(Data excerpts)

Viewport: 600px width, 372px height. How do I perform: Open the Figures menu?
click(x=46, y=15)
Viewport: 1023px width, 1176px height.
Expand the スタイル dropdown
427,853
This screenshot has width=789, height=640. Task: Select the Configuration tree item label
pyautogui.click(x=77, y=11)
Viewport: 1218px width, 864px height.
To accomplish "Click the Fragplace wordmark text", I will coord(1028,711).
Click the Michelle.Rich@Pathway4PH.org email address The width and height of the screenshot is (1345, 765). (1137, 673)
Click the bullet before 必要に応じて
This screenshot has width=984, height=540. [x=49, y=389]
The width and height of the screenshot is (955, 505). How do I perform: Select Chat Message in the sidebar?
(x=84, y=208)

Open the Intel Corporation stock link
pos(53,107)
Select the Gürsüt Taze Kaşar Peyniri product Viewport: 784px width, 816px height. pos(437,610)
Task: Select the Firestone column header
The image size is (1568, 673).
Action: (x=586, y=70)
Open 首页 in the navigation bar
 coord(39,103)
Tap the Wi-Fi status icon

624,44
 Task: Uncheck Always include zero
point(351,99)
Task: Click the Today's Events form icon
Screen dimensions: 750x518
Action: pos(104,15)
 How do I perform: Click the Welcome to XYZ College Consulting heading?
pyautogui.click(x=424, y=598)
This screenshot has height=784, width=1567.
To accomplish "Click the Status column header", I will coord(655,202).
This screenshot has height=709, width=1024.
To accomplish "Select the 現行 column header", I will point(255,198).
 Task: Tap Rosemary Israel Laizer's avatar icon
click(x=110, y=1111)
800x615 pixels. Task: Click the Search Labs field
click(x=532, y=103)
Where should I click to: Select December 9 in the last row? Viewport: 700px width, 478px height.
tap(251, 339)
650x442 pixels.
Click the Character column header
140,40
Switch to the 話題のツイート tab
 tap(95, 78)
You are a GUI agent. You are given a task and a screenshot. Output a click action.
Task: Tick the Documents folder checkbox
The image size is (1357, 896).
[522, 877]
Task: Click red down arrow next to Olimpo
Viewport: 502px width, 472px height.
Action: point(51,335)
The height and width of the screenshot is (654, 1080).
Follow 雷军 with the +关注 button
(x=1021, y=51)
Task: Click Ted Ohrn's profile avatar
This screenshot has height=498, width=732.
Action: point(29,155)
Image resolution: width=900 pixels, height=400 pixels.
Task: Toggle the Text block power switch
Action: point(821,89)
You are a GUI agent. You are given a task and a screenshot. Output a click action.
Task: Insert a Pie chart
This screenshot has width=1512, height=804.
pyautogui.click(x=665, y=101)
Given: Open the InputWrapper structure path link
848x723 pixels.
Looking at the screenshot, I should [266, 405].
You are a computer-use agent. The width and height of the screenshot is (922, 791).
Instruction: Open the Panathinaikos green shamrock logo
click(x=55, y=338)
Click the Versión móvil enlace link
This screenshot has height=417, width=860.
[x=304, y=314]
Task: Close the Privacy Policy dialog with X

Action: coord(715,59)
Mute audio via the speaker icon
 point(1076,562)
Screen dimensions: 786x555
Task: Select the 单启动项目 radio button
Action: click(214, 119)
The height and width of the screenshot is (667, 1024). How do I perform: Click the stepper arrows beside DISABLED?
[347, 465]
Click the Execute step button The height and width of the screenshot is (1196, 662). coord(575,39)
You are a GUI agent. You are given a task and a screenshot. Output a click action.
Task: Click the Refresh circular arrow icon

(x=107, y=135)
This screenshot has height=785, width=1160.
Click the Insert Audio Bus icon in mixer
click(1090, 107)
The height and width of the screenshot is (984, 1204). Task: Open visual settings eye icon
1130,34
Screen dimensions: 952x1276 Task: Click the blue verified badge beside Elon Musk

→ Action item
The lines of the records that contain the string "accomplish" should be located and copied.

→ Exercise result
To accomplish "Click the Fragplace wordmark text", I will coord(1028,711).
To accomplish "Click the Status column header", I will coord(655,202).
To accomplish "Select the 現行 column header", I will point(255,198).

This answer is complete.